The 57-year-old Pomona resident, who is suffering from congestive heart failure, has visited almost monthly. He didn’t realize until a recent Thursday visit that his primary care doctor was trained in osteopathic medicine.
“I didn’t know that there’s a difference,” White said. “I’m just glad to be breathing better.”
White is one of many who still wonder: What is an osteopathic doctor?
Since its inception, the profession has fought for equal recognition and acceptance in the medical field. Today, DOs, as osteopathic doctors are titled, have all the same privileges as traditional MDs. They can prescribe medicine, perform surgeries and go on to specialize in fields such as dermatology and neurosurgery.
The key difference is that osteopathic doctors’ medical training stresses a holistic view of a patient’s care. It also includes about 300 hours of osteopathic manipulative medicine, techniques with which doctors use their hands to manipulate a patient’s bones and muscles to remedy ailments.
California was among the first states to grant full practicing privileges to osteopathic doctors, doing so in 1901. Mississippi didn’t do so until 1973.
The perceived distinction between allopathic doctors, as MDs are known, and osteopathic doctors has largely dissolved. The American Assn. of Colleges of Osteopathic Medicine and the Assn. of American Medical Colleges, along with other medical groups, recently formed a national organization to better coordinate various healthcare professionals.
The profession’s growing acceptance has enticed more students. Enrollment nationally has doubled over the last 12 years to almost 21,000; seven schools have opened in that time. And 1 in 5 U.S. medical students is studying to be an osteopathic doctor.
First-year Western University student Eric Schub, 25, plans to become a primary care doctor. He said he’s confident he’ll land a job once he has completed his residency.
“There’s no real stigma,” Schub said. “I was afraid there would be, but even all the doctors I’ve shadowed, no one knows the difference.”
The median salary for primary care doctors is about $200,000, according to the Medical Group Management Assn.; for doctors with specialties, by contrast, the median is $356,000.
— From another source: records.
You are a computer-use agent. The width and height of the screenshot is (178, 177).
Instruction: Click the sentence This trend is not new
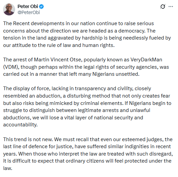pyautogui.click(x=28, y=139)
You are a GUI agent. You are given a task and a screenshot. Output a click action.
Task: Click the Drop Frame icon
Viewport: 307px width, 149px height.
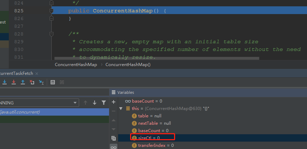[x=32, y=82]
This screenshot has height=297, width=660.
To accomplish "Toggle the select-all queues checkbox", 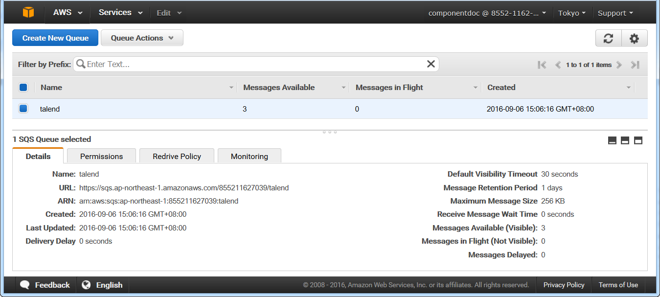I will click(23, 87).
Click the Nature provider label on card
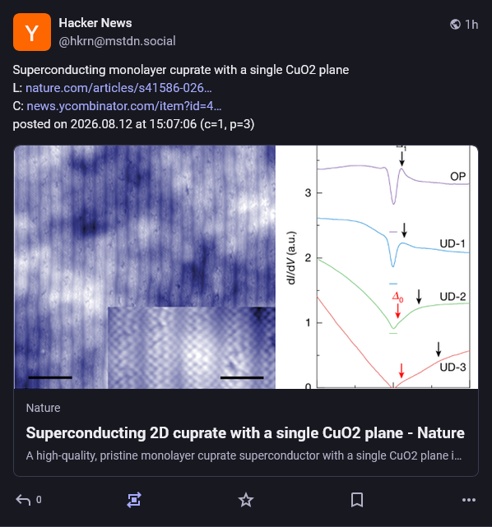492x527 pixels. point(44,408)
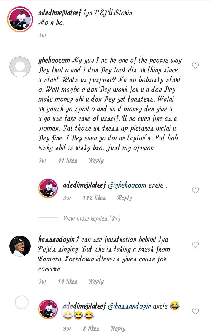Open adedimejilateef's profile picture at top

pyautogui.click(x=20, y=19)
Students enrolled in osteopathic medical schools tend to graduate with more debt than their counterparts in traditional institutions, even though tuition is comparable. That’s because osteopathic schools are newer and have smaller endowments, limiting their ability to offer scholarships.
A U.S. News & World Report list of the 10 U.S. medical schools whose students incurred the most debt included four osteopathic colleges. Western University ranked fifth on the 2012 list, with an average of $203,430 in loans for the average graduate.
That concerns Western University officials, Adams said. He said the university is looking to raise revenue through research grants, donations and patient fees to help lower student tuition.
Still, job prospects for students look particularly robust in California, where only one-quarter of the state’s 58 counties meet the recommended ratio of 60 to 80 primary care doctors for every 100,000 residents. Western University officials tout that about 60% of their graduates go on to practice in Southern California.
Nationally, employment of physicians and surgeons is expected to grow 24% between 2010 and 2020, largely driven by an aging baby boomer population, according to the Bureau of Labor Statistics.
Schub said he hopes to one day work at a clinic in Venice, where he once volunteered. He believes the neighborhood’s sizable homeless and immigrant population could benefit.
“The idea is to sort of fill the gap,” he said. “Everyone wants to work in a clinic in Santa Monica, Manhattan Beach or New York City, but it’s not where you’re needed.”